Project Implementation Roadmap

📅 Published: 2026-05-21 23:49 | 🔄 Last Updated: 2026-05-21 23:52


Project Implementation Roadmap​

Phase 1: Establishing the Foundation (Virtual Infrastructure)

  • Objective: Deploy a functional LAN and SIEM environment, ensuring network visibility and connectivity between virtual machines.
  • Tasks:
    • Configure VMnet2 (LAN) and VMnet3 (SIEM) using the VMware Virtual Network Editor.
    • Install pfSense: Configure three interfaces (WAN, LAN, and SIEM). Establish baseline Firewall Rules to permit log forwarding from the LAN to the SIEM.
    • Install Base Operating Systems: Windows Server 2022 (for DC01) and Windows 10/11 (for WS01).

Phase 2: Active Directory Deployment & Logging Hardening

  • Objective: Transition from standalone machines to a centrally managed enterprise environment.
  • Tasks:
    • Promote DC01 to a Domain Controller and join WS01 to the domain.
    • Configure Group Policy Objects (GPO): Enable advanced logging capabilities, including Command Line Auditing and PowerShell Script Block Logging.
    • Deploy Sysmon on both Windows machines utilizing a standardized configuration template (e.g., SwiftOnSecurity or Sysmon-modular by Olaf Hartong).

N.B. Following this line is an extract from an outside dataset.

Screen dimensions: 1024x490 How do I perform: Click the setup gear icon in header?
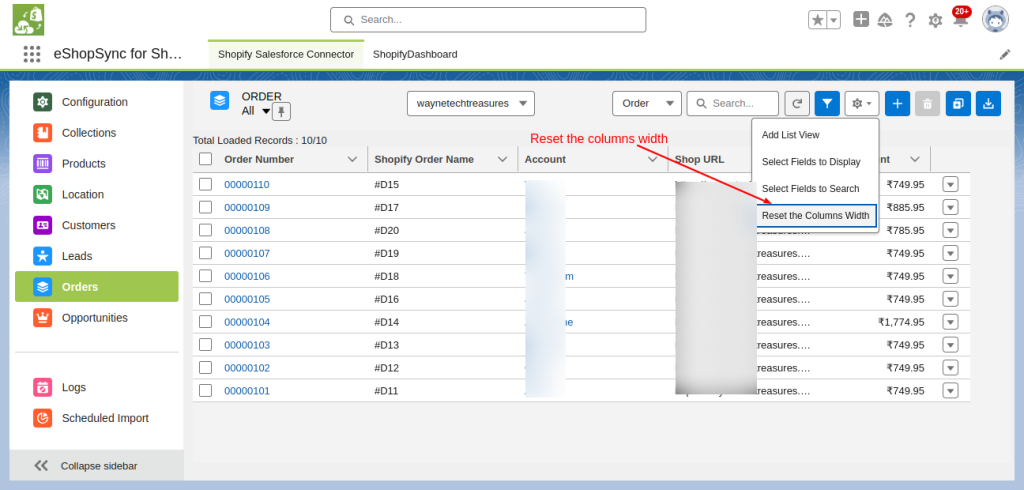935,20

Phase 3: Log Pipeline Configuration (The Heart of the SOC)

  • Objective: Ensure Windows telemetry is successfully ingested and visualized on the Splunk dashboard.
  • Tasks:
    • Deploy the Splunk Server (running Splunk via Docker on an Ubuntu VM).
    • Install the Splunk Universal Forwarder (SUF) on both DC01 and WS01.
    • Configure inputs.conf to forward Sysmon and Windows Event logs to Splunk via port 9997.
    • Verify data ingestion within Splunk using basic SPL (Search Processing Language) queries.

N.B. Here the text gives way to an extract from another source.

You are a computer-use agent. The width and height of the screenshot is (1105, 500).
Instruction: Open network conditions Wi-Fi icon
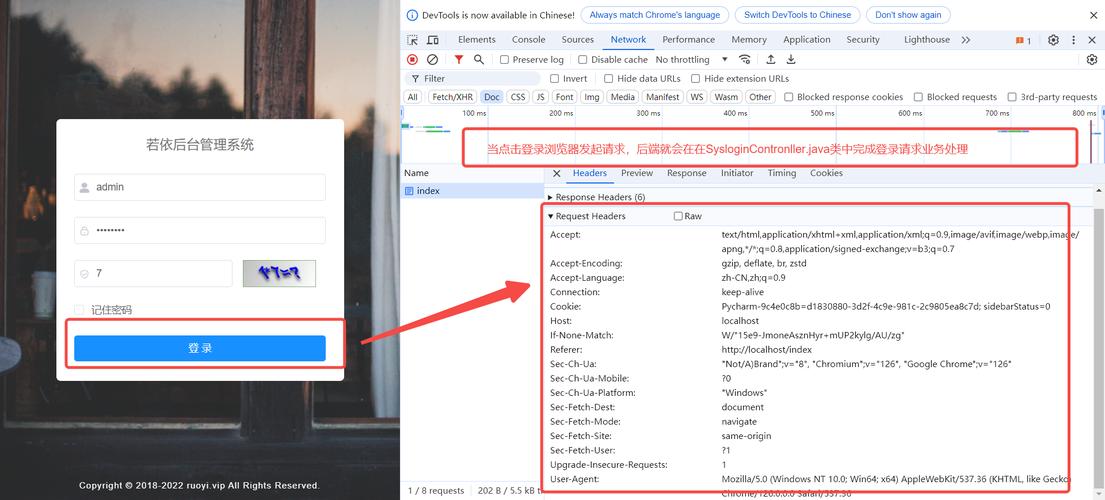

Phase 4: Network Security & IDS (Intrusion Detection System)

  • Objective: Monitor and analyze network traffic traversing different network segments.
  • Tasks:
    • Install the Suricata package on pfSense and configure it to inspect traffic on the LAN interface.
    • Configure log forwarding from pfSense to Splunk (utilizing Syslog or a dedicated Splunk Add-on).
    • Validation: Execute test commands to simulate malicious activity and verify that Suricata alerts are successfully indexed in Splunk.
    • Configure OpenVPN on pfSense to establish a secure connection for the SOC analyst's machine.

Phase 5: Attack Execution Phase

  • Objective: Successfully execute all 11 steps of the attack playbook and gather forensic evidence.
  • Tasks:
    • Deploy a Command and Control (C2) Server (Caldera) on a Kali Linux instance.
    • Sequentially execute the 11-step attack playbook: ranging from initial Phishing delivery -> Privilege Escalation -> Lateral Movement -> Ransomware deployment.
    • Critical Step: After executing each stage of the attack, pause and pivot to Splunk to identify the newly generated logs. Capture screenshots of these logs to serve as documented forensic evidence.

Phase 6: Analysis & Final Incident Report

  • Objective: Translate raw telemetry into a cohesive, presentable forensic investigation project.
  • Tasks:
    • Conduct Investigation: Analyze Windows Event logs (e.g., Event IDs 4624, 7045, 4698, 4104) and Sysmon telemetry for threat hunting. Perform RAM and disk memory dumps, utilizing tools like Volatility 2/3, FTK Imager, and the Eric Zimmerman (EZ) Tools suite for deep forensic analysis.
    • Draft the Incident Report: Map each phase of the attack lifecycle to the MITRE ATT&CK framework, providing detailed explanations of the detection methodology based on the acquired logs.

Phase 7: Detection Engineering

  • Objective: Develop and implement proactive detection rules to identify and prevent future attacks exhibiting similar behavioral patterns.
  • Tasks:
    • Write Sigma rules.
    • Develop advanced SPL detection queries.
    • Configure Correlation rules within the SIEM environment.